So weit so gut. Bis jetzt bin ich nur ein paar wenigen Angestellten begegnet, welche mir mit dem üblichen „eure Hoheit" und verlegenen Blicken zunicken. Vermutlich haben sie noch nicht gehört, was gestern auf dem Marktplatz passiert ist.

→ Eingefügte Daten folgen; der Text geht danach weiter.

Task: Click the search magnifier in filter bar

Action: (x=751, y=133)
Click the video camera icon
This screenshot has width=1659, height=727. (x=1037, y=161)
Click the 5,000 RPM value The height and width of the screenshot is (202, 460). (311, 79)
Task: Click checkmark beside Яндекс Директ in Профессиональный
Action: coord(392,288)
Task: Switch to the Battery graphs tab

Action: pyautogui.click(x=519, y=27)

Je näher ich jedoch den Gemächern der Wachen komme, desto nervöser werde ich. Meine Zuversichtlichkeit diente heute Morgen nur zur Fassade. In Wahrheit habe ich keinen blassen Schimmer, wie Sir Herol reagieren wird. Das konnte ich aber nicht den Anderen zeigen und schon gar nicht Kalia.
Sie hätte mich dann nie gehen lassen, oder wäre mir gefolgt und das kann ich nun wirklich nicht zulassen. Laut meinem Vater hat meine Mutter Sir Herol persönlich den Auftrag gegeben Kalia zu ermorden. Wenn sie auch nur einen Fuß in dieses Schloss setzt, ist sie, solange Sir Herol den Befehlen meiner Mutter folgt, tot.
Ich bezweifle jedoch, dass die Wachen auch schon auf der Suche nach mir sind. Daher ist jetzt die vermutlich einzige Chance überhaupt in die Nähe von Sir Herol zu kommen.

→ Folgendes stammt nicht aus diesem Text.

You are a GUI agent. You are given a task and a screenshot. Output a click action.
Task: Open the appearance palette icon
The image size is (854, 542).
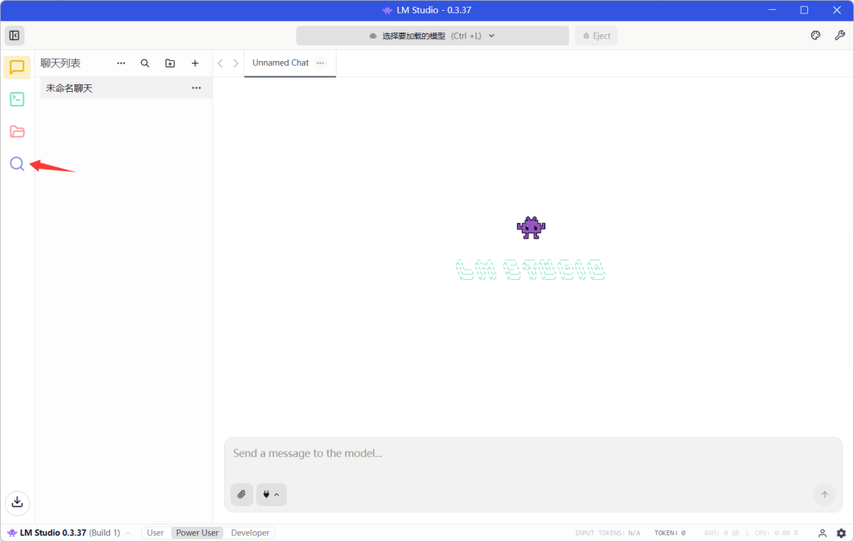pos(816,35)
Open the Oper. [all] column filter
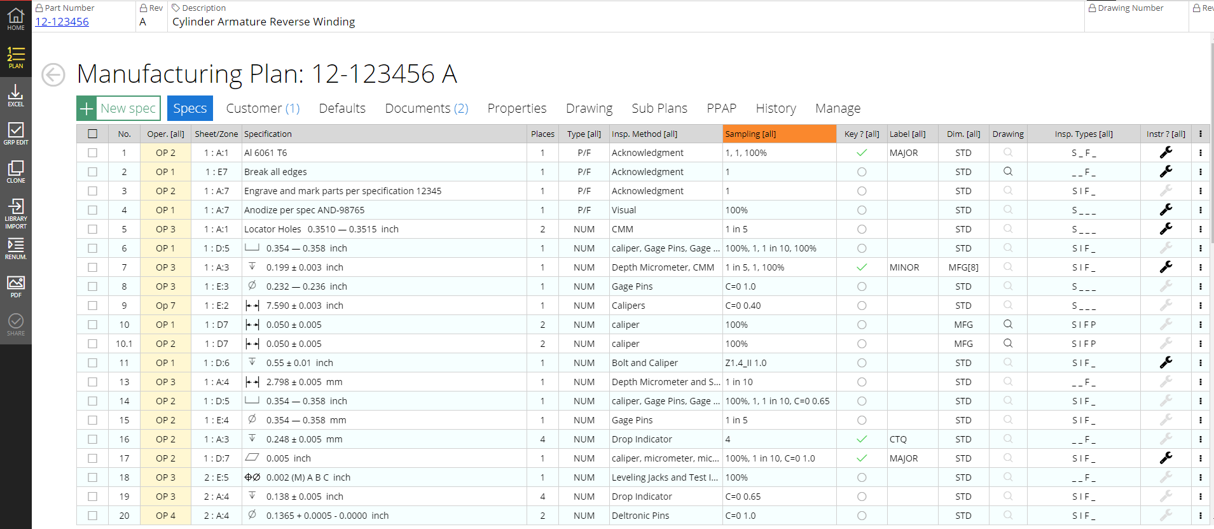 point(165,134)
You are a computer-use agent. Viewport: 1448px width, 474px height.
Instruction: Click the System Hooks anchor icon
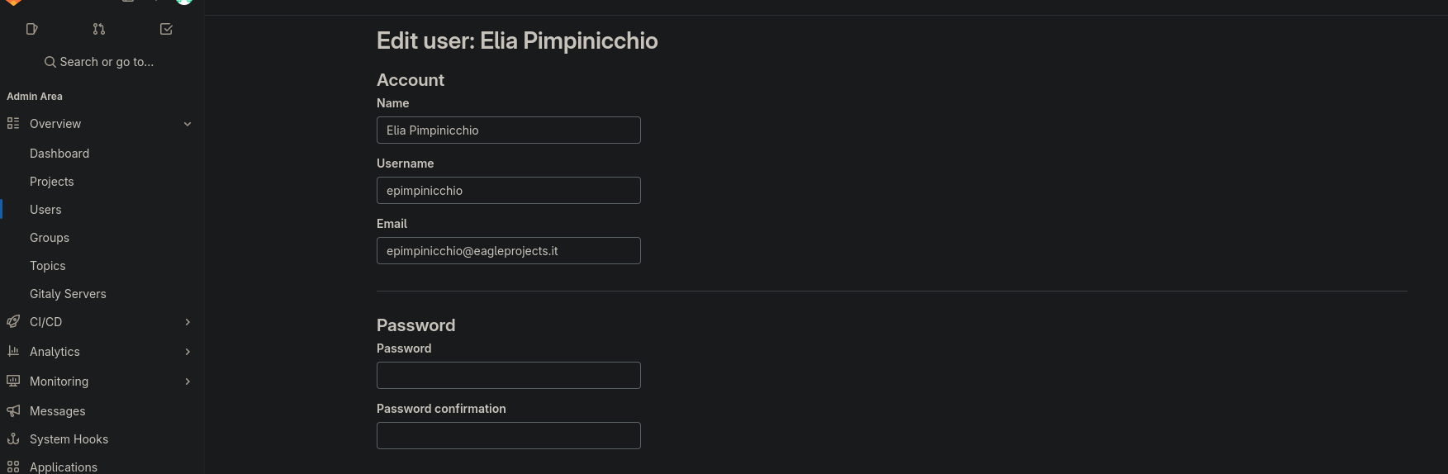pyautogui.click(x=13, y=439)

In meinen Gedanken versunken laufe ich durch die kahlen Gänge. Obwohl ich mein ganzes Leben lang hier wohne, konnte ich mich trotzdem nie mit dem Schloss anfreunden. So schön wie es Außen rum auch sein mag, Innen drinnen ist es alles andere als perfekt. Die meisten, die zu viel Zeit hier verbringen, sind im Endeffekt genauso verrückt und hinterlistig wie meine Mutter.

Meine gesamte Kindheit musste ich mit den verklemmten Kindern der Adeligen verbringen. Jedes Mal, wenn ich mit den Kindern der Angestellten gespielt habe, wurden sie für meine Fehler bestraft. Es dauerte nicht lang und ich wagte es nicht einmal mehr in ihre Richtung zu blicken, aus Angst ihnen noch mehr Schmerz zuzufügen.

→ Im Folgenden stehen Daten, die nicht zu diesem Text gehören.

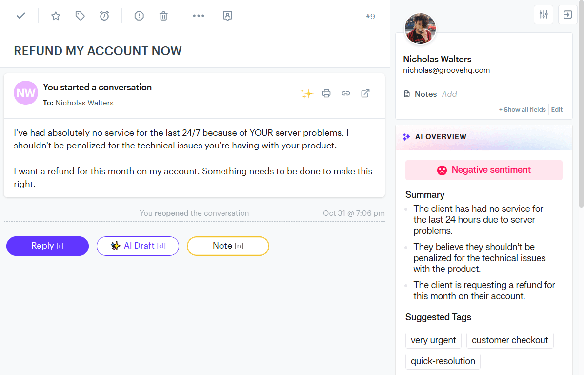
Task: Star this conversation
Action: pos(56,16)
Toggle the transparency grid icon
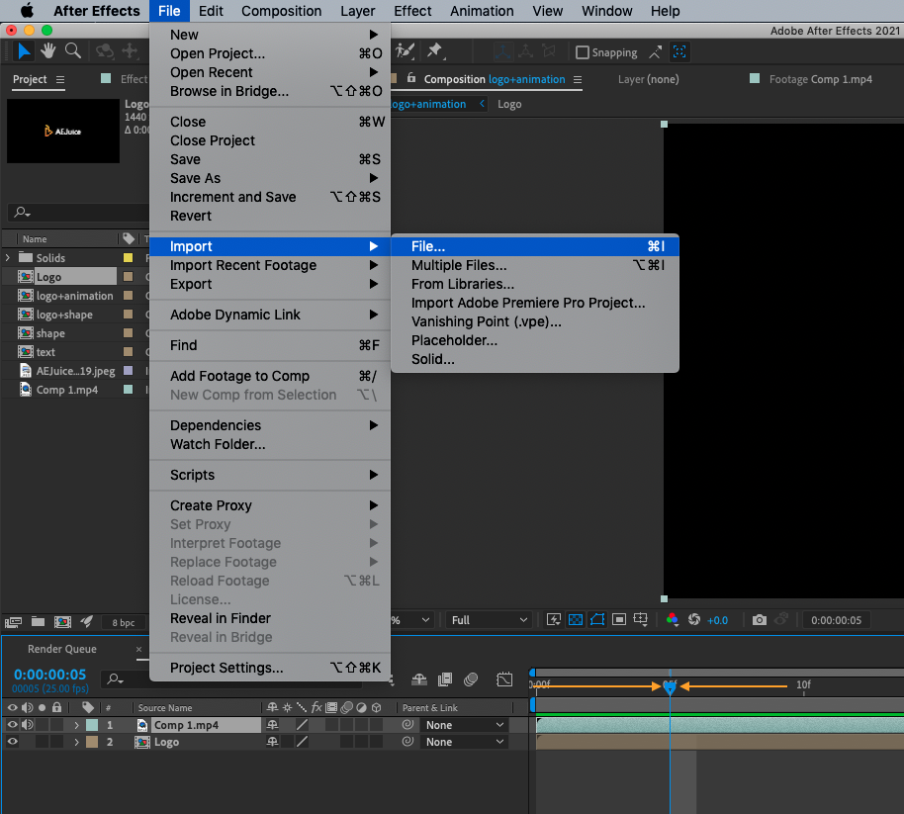The height and width of the screenshot is (814, 904). (576, 620)
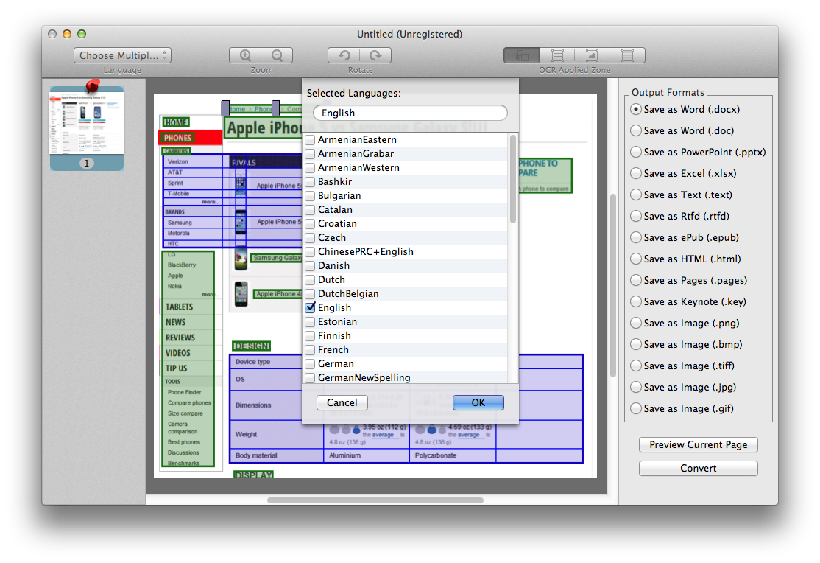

Wahre Freundschaften gibt es in unserem Umfeld nicht. Du kannst keinem hier trauen, denn jeder könnte dich verraten, wenn es ihnen Vorteile verschafft. Auch wenn du denkst du könntest jemanden trauen, weißt du nie, wer hinter der nächsten Ecke lauert und dich belauscht.

Mein einziger Lichtblick war mein Vater und meine Schwester. Vater war zwar immer strenger mit mir als mit meinen Geschwistern, aber er war immer für mich da. Er hat sein wahres ich, trotz der vielen Jahre hier, nie verloren.
Jedes Mal, wenn ich weinend aus dem Büro meiner Mutter lief, war er derjenige, der mich solange hielt bis meine Tränen versiegten.
Valaia war meine einzige Spielgefährtin, mit der ich über alles reden konnte, ohne Angst zu haben. Sie verhält sich zwar wie eine richtige Prinzessin, aber sie würde nie jemanden verraten.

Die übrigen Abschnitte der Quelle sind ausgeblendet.